Fulltext Index Extensions

The MatrixOne Python SDK provides advanced fulltext indexing and search capabilities through SQLAlchemy extensions.

FulltextIndex

class matrixone.sqlalchemy_ext.fulltext_index.FulltextIndex(name: str, columns: str | List[str], algorithm: str = 'TF-IDF', parser: str | None = None)[source]

Bases: Index

SQLAlchemy Index for fulltext columns with MatrixOne-specific syntax.

Specialized class for fulltext indexes with type safety and clear API.

Usage Examples

  1. Class Methods (Recommended for one-time operations):

    # Create index using class method
    success = FulltextIndex.create_index(
        engine=engine,
        table_name='my_table',
        name='ftidx_content',
        columns=['title', 'content'],
        algorithm=FulltextAlgorithmType.BM25
    )
    
    # Drop index using class method
    success = FulltextIndex.drop_index(
        engine=engine,
        table_name='my_table',
        name='ftidx_content'
    )
    
  2. Instance Methods (Useful for reusable index configurations):

    # Create index object
    index = FulltextIndex('ftidx_content', ['title', 'content'], algorithm=FulltextAlgorithmType.BM25)
    
    # Create index using instance method
    success = index.create(engine, 'my_table')
    
    # Drop index using instance method
    success = index.drop(engine, 'my_table')
    
  3. SQLAlchemy ORM Integration:

    # In table definition
    class Document(Base):
        __tablename__ = 'documents'
        id = Column(Integer, primary_key=True)
        title = Column(String)
        content = Column(Text)
    
        # Define fulltext index in table
        __table_args__ = (FulltextIndex('ftidx_doc', ['title', 'content']),)
    
    # Or create index separately
    FulltextIndex.create_index(engine, 'documents', 'ftidx_doc', ['title', 'content'])
    
  4. Using client.fulltext_index manager (recommended):

    # Auto-commit mode
    client.fulltext_index.create(
        'my_table', 'ftidx_content', ['title', 'content'],
        algorithm=FulltextAlgorithmType.BM25
    )
    
    # Transaction context mode
    with client.session() as session:
        session.fulltext_index.create(
            'my_table', 'ftidx_content', ['title', 'content']
        )
        session.commit()
    
__init__(name: str, columns: str | List[str], algorithm: str = 'TF-IDF', parser: str | None = None)[source]

Initialize FulltextIndex.

Parameters:
  • name (str) – Index name (e.g., ‘ftidx_content’, ‘idx_search’)

  • columns (str or list) –

    Column(s) to index

    • Single column: “content” or [“content”]

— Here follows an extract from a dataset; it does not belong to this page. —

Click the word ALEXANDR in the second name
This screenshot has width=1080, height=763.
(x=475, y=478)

    • Multiple columns: [“title”, “content”]

  • algorithm (str) –

    Fulltext algorithm type (stored but not part of DDL)

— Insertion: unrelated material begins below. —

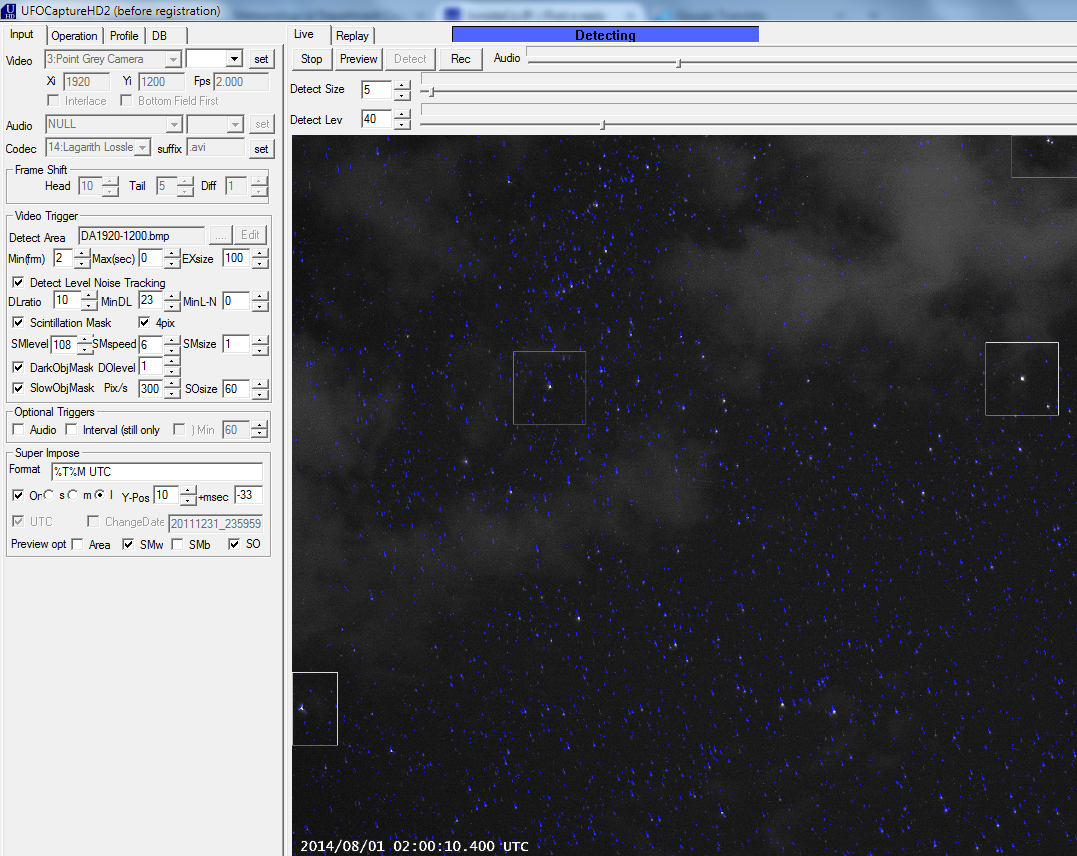Open the Replay tab

click(352, 36)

    • FulltextAlgorithmType.TF_IDF (default): Traditional TF-IDF

    • FulltextAlgorithmType.BM25: Modern BM25 ranking

    • Note: Set via SET ft_relevancy_algorithm at runtime

  • parser (str, optional) –

    Parser type for specialized content

    • None (default): Standard text parser

    • FulltextParserType.JSON: Parse JSON documents

    • FulltextParserType.NGRAM: N-gram for Chinese/Asian languages

Examples:

# Basic fulltext index (no parser)
index = FulltextIndex("ftidx_content", "content")

# Multiple columns with BM25
index = FulltextIndex("ftidx_search", ["title", "content"],
                     algorithm=FulltextAlgorithmType.BM25)

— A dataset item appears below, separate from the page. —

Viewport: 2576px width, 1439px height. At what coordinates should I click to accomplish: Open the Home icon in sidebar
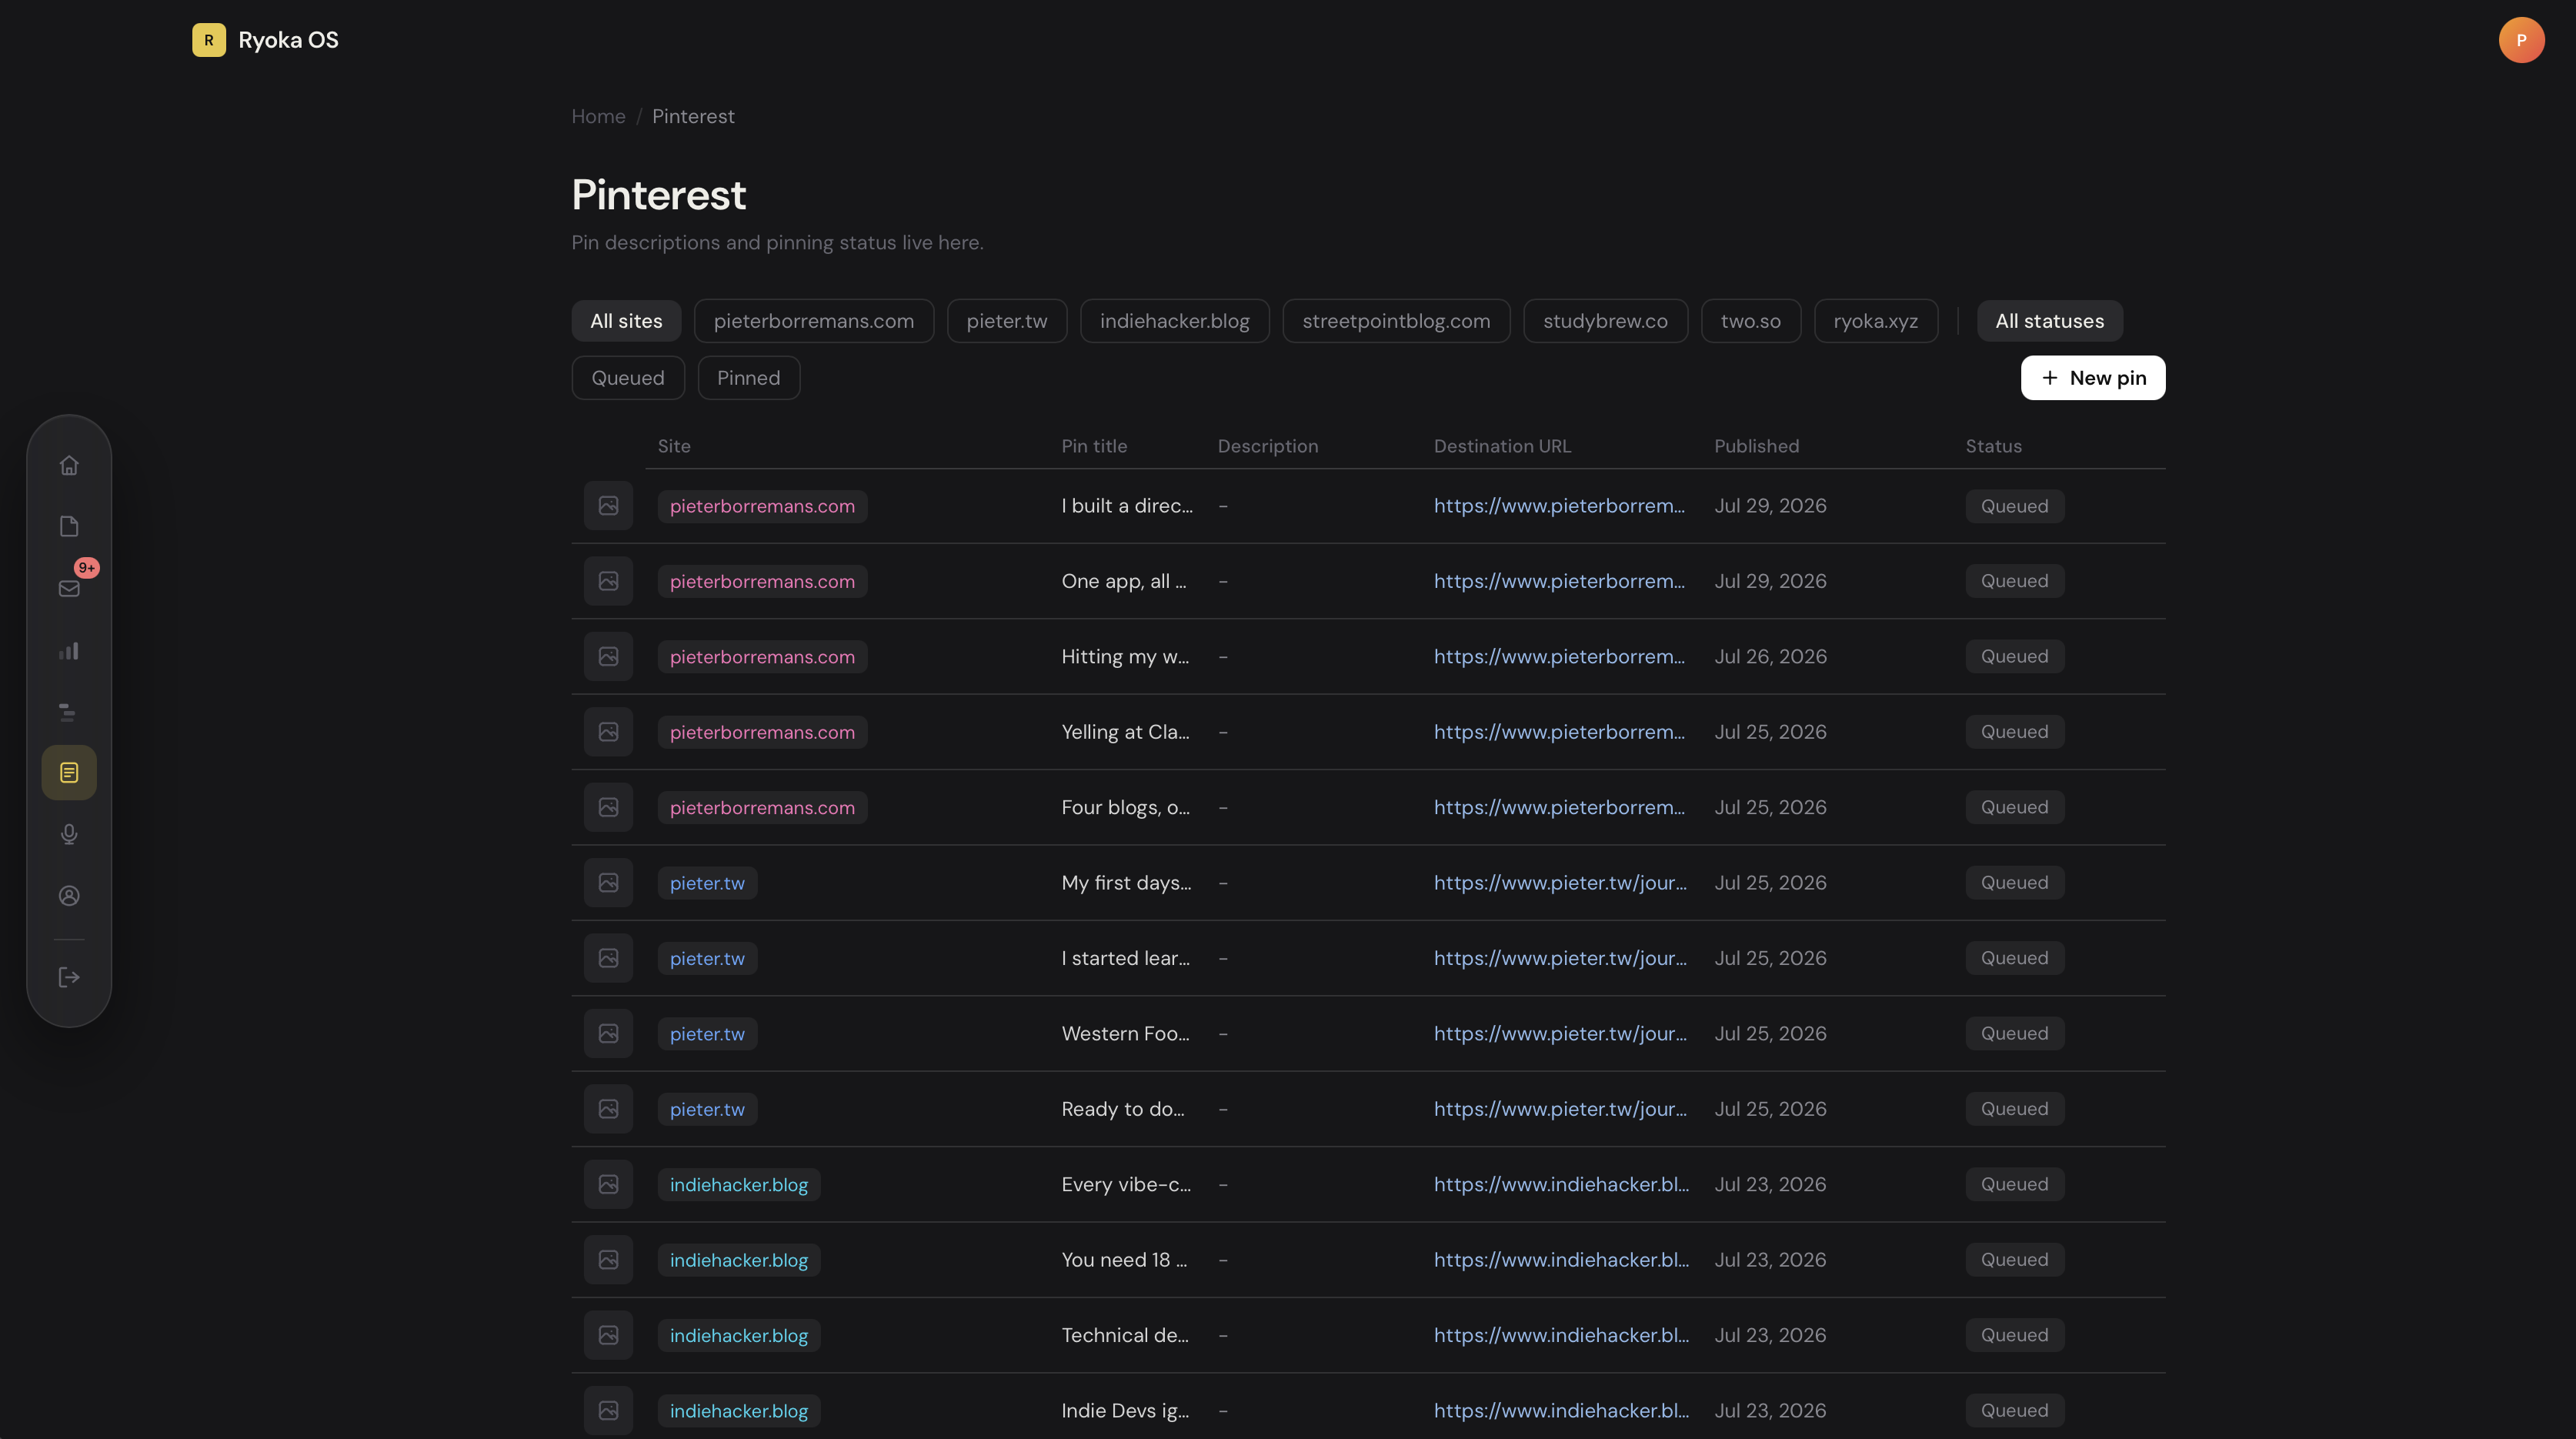(x=69, y=465)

# JSON parser for JSON content
index = FulltextIndex("ftidx_json", "json_data",
                     parser=FulltextParserType.JSON)

# NGRAM parser for Chinese content
index = FulltextIndex("ftidx_chinese", ["title", "body"],
                     parser=FulltextParserType.NGRAM)

# Combined: Multiple columns with JSON parser
index = FulltextIndex("ftidx_multi_json", ["json1", "json2"],
                     parser=FulltextParserType.JSON)
get_columns()[source]

Get column names as a list

classmethod create_index(bind, table_name: str, name: str, columns: str | List[str], algorithm: str = 'TF-IDF', parser: str | None = None) bool[source]

Create a fulltext index using class method.

This method creates a fulltext index on specified columns with optional parser support for specialized content types (JSON, Chinese text, etc.).

Parameters:
  • bind – SQLAlchemy connection (from session.connection() or engine.begin())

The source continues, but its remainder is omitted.